Bra'tac arched his brow. If he hadn't already been planning on passing word of this meeting to the Tau'ri - that alone would have merited visiting his old pupil, Teal'c. "Indeed - I will have to consult the leadership of my movement about your request but I can certainly guarantee the terms will be met for the first condition you requested."
"Perfect." Fin'ma clapped his hands eagerly. "Then we shall pass along the first shipment."
"I presume you have hidden it somewhere on the planet?" Bra'tac inquired. He had not seen them ditch any crates or bags, so it seemed likely that they'd left the weaponry near the gate.
"In a manner of speaking." Replied the priestess as she tapped her belt, pressing upon one of the hieroglyphs with a long fingernail. As the symbol lit up, the sky grew immeasurably darker. Three angular shapes blotted out the sky, Al'kesh bombers.
"I told you not to bring your ships!" Bra'tac hissed. "Only those weapons you were offering. We cannot carry a ship's cargo hold worth of weapons even if we wanted to."

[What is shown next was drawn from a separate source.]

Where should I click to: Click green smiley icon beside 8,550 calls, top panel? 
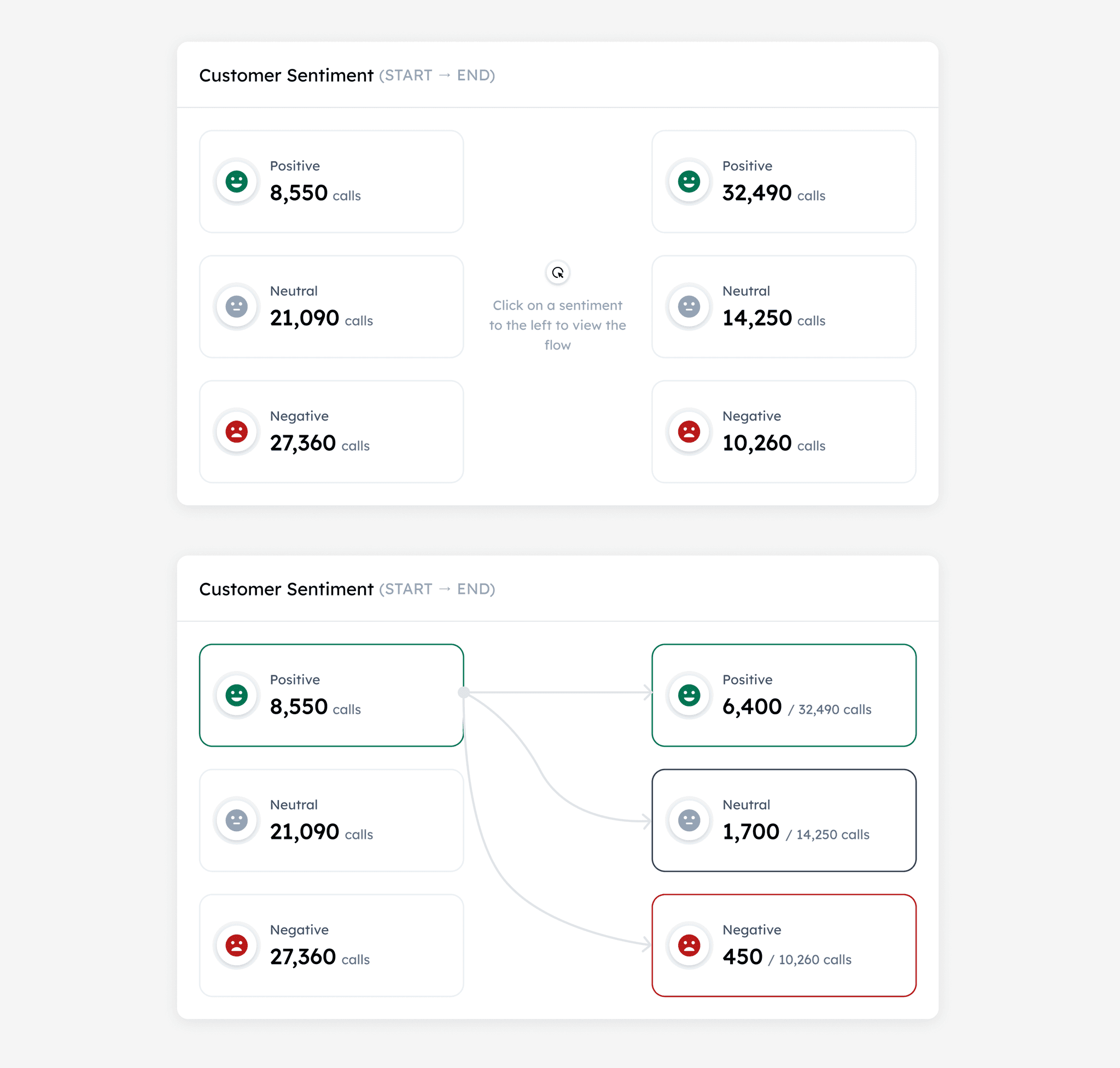[236, 182]
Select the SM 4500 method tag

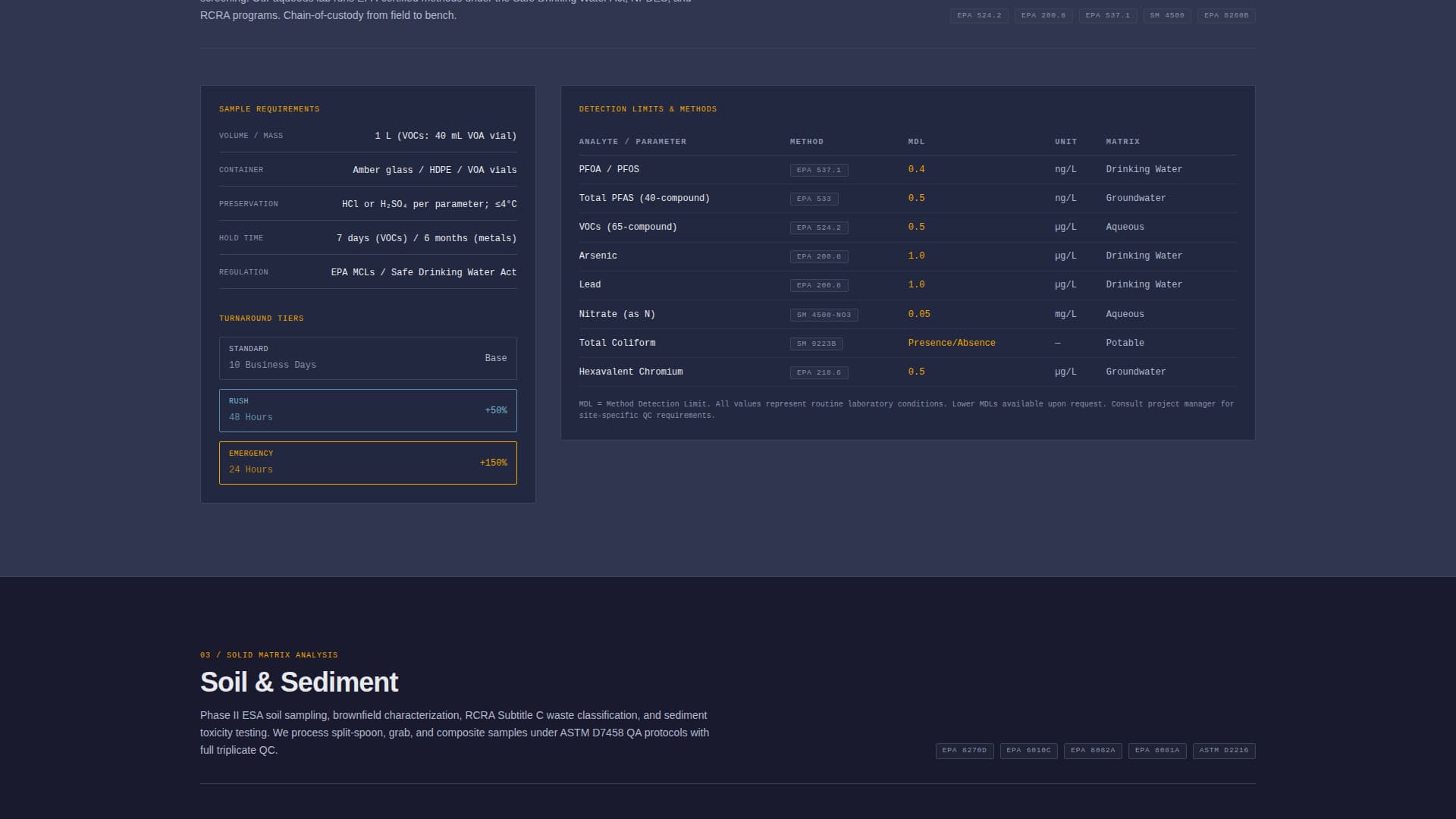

"Obviously not." Agreed the priestess. "Which is why we're giving you the ships."
Bra'tac was briefly speechless. "You're giving us three Al'kesh?"
"We're actually giving you three Al'kesh, quite a few gliders, three cargo-holds worth of weapons, and two hundred bars of weapons grade naquadah." Fin'ma shrugged. "There are more spoils than usual after we've taken one of Moloch's fortresses. It's not like we're not trying to capture or ransom his Jaffa. Once they're all dead, we take anything that isn't bolted down then cut the bolts and take the rest."
"How regularly can we expect shipments?" Bra'tac asked, sincerely amazed by the arsenal he was being handed.
"Not often - perhaps never again." The Priestess shrugged. "It is only when our order has the plunder and ability to divert that plunder from heading back to Nekheb without it being noticed that we can do something like this for your group or one of rebel groups from the other Pantheons. Yu's armies destroyed one of our last convoys to the group in his territory, though we reasonably suspect that he blamed Lucien pirates rather than our order."
"We will almost certainly never meet again." Fin'ma shrugged. "But your cause is just, and men are defined by taking action to protect that which is right."
"Thank you friend." Bra'tac grasped the Jaffa's arm. "I will not forget you."
"Nor I you." Agreed Fin'ma. "Good luck, Jaffa, and may the Force be with you."